Tautik Agrahari

id generators - from `Date.now()` to snowflake

aight so today we're talking about id generators. seems boring on paper, but stay with me — this is one of those topics where every line of complexity comes from a real production problem someone hit at scale. and the cool part is the entire problem statement collapses to: write a function that spits out something unique every time it is invoked. that's it. no service, no microservice, no fancy box.

actually that's the first thing you should internalize. you don't need a microservice for this. everyone wants to draw a box and call it id-svc but please don't do that until something forces you to. think of yourself as the only engineer who's gonna build, deploy, and on-call this thing. suddenly your appetite for new boxes drops to zero. good.

what you'll take away

quick pointers so you know what to look for as you read:

but why do we even need our own ids?

your first question should hit you - if databases give us auto-increment ids, why are we even having this conversation?

so imagine a sharded database. you've got 4 mysql shards each holding a slice of your posts table. if every shard runs its own auto-increment, you're gonna get id 1, 2, 3 in shard A and id 1, 2, 3 in shard B. when you read a post by id 2, which one do you mean? lol. collision.

so the moment you shard, you cannot rely on the database to give you unique ids. you have to provide the id yourself at insert time. that's the whole motivation. there are other places too (event sourcing, distributed logs, whatever) but sharded dbs is the canonical one.

sharded db needs externally-provided ids

ok so what do we want? a function get_id() that returns something unique every single time. let's build it.

time as id - dead simple

what's unique through time? well, time itself. it always moves forward. so the world's simplest id generator:

func get_id() {
    return get_epoch_ms()
}

return current epoch milliseconds. done. ship it.

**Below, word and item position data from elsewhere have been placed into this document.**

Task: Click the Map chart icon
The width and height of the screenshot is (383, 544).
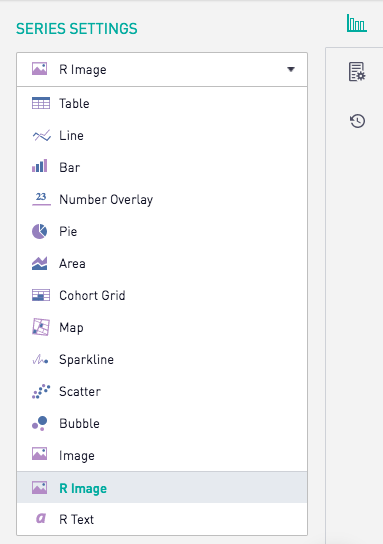Action: [x=41, y=327]
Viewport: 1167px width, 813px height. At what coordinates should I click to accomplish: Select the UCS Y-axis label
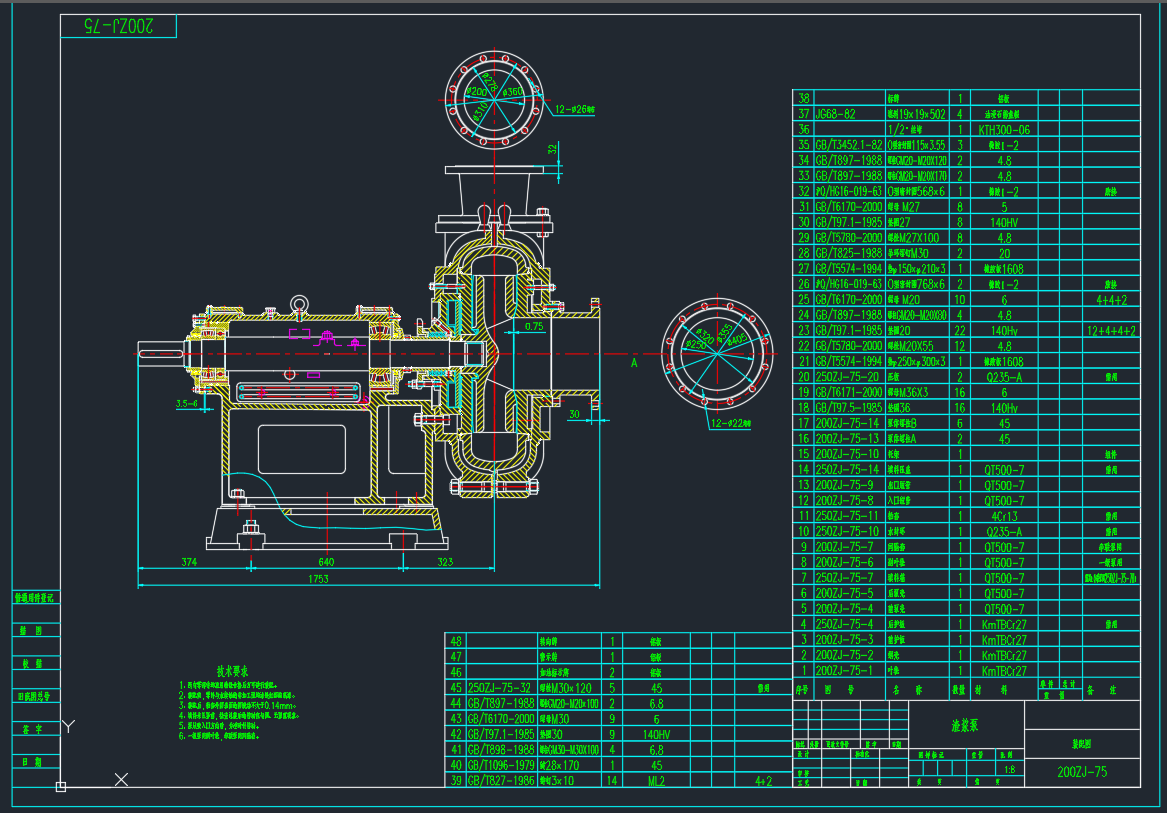click(x=69, y=724)
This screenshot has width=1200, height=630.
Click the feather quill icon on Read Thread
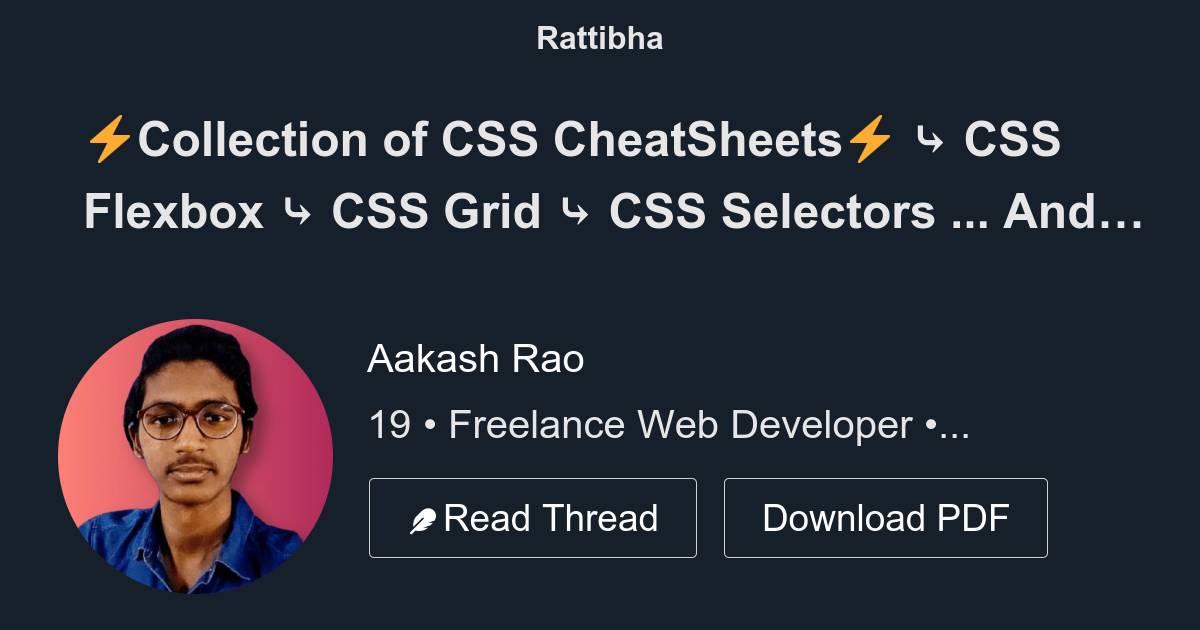421,517
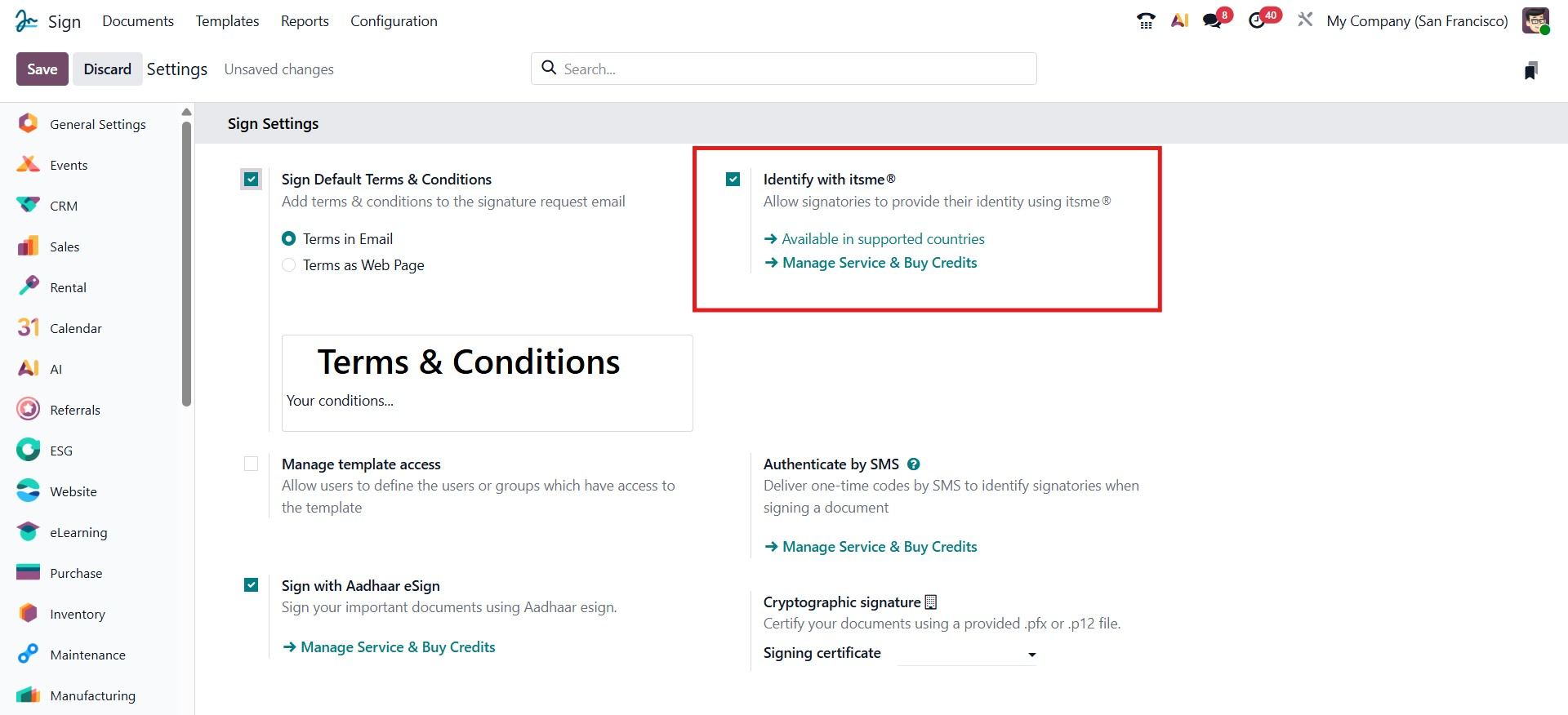Open CRM settings in sidebar
Screen dimensions: 1568x715
(x=64, y=206)
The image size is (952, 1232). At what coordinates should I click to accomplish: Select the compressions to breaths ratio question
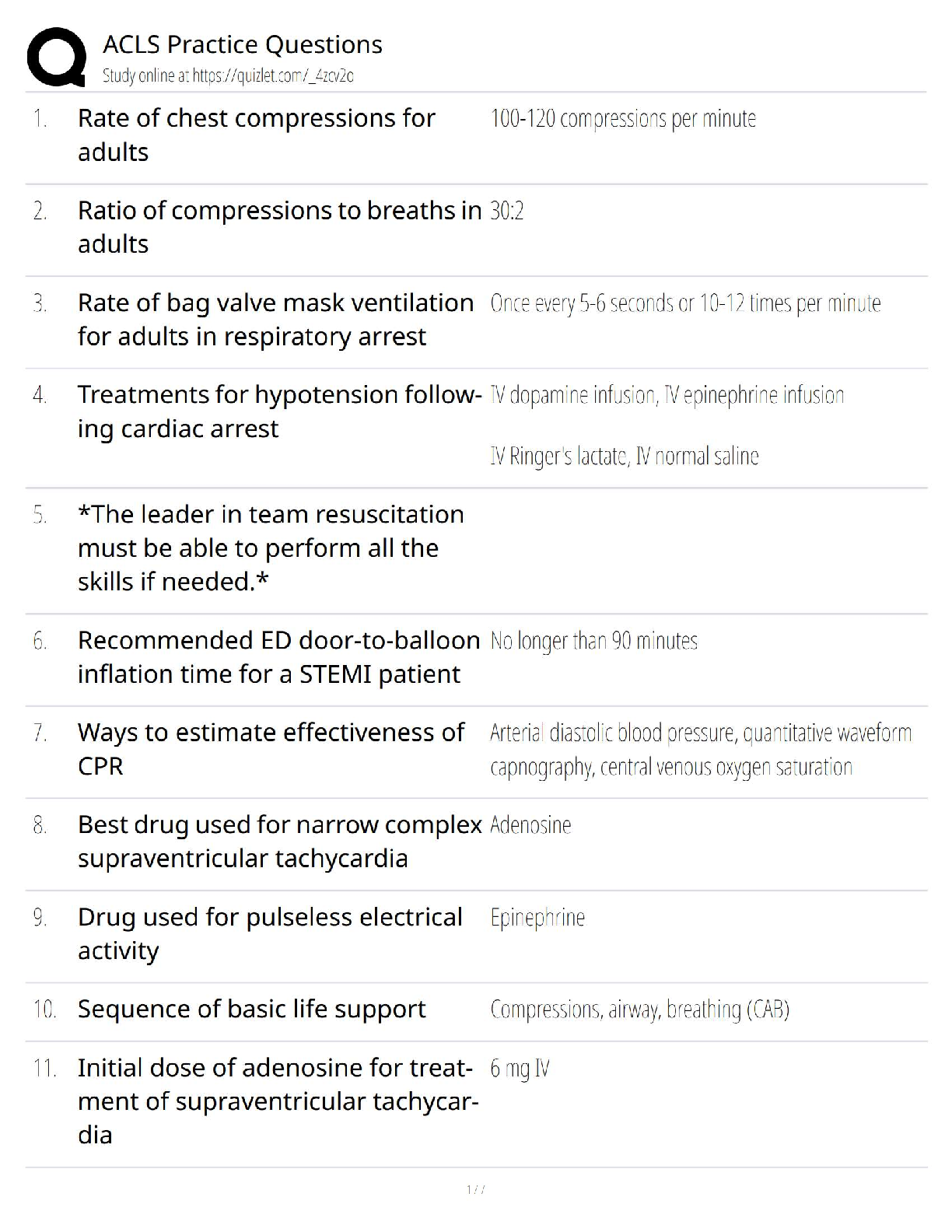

this works for so many use cases that it's actually criminal how often people skip past it.

your solution should be functional with respect to your constraints. nobody gets to call your design stupid because they don't know your constraints.

aight back to get_epoch_ms(). what's the catch?

multi-machine collision

what if two machines invoke this function in the same millisecond? same id. collision. damn.

fix: prepend the machine id.

func get_id() {
    return concat(machine_id, get_epoch_ms())
}

so machine m1 at time 1729 returns m1-1729. machine m2 at the same instant returns m2-1729. no collision. each machine knows its own id at boot.

threads happen

ok now what if my program has threads, and two threads on the same machine invoke get_id() in the same millisecond? collision again. you've got two ways out:

the counter approach is cleaner imo. you've got one int, every call does an atomic counter++, and you append it to the id:

int counter = 0
func get_id() {
    return concat(machine_id, get_epoch_ms(), counter++)
}

now even within the same ms on the same machine, two calls get different ids because the counter moved.

but wait. think tautik think. if i already have a counter that always moves forward, what is the timestamp even doing here?

nothing. it's redundant. so just rip it out:

int counter = 0
func get_id() {
    return concat(machine_id, counter++)
}

this generates m1-0, m1-1, m1-2, ... each id is leaner (no timestamp bytes), still unique, still atomically safe. and on a 64-bit counter you'd have to invoke this at insane rates to ever wrap around.

id construction — collision → fix → simplify

but counters are volatile

so the problemmmm. the counter is in memory. if the process crashes or restarts, it goes back to 0. and now you start regenerating ids you've already issued. catastrophic.

fix: persist it. easy.

now most people's brain immediately goes "let me put it in a database." why?? bro you just need durability. that's the whole property you need. a local file gives you durability. why are you inducing a network call, a sql parser, a query planner, an execution plan, a commit protocol... just fwrite() to a file. open file, write counter, flush, close. or keep it open and keep flushing. that's all you need.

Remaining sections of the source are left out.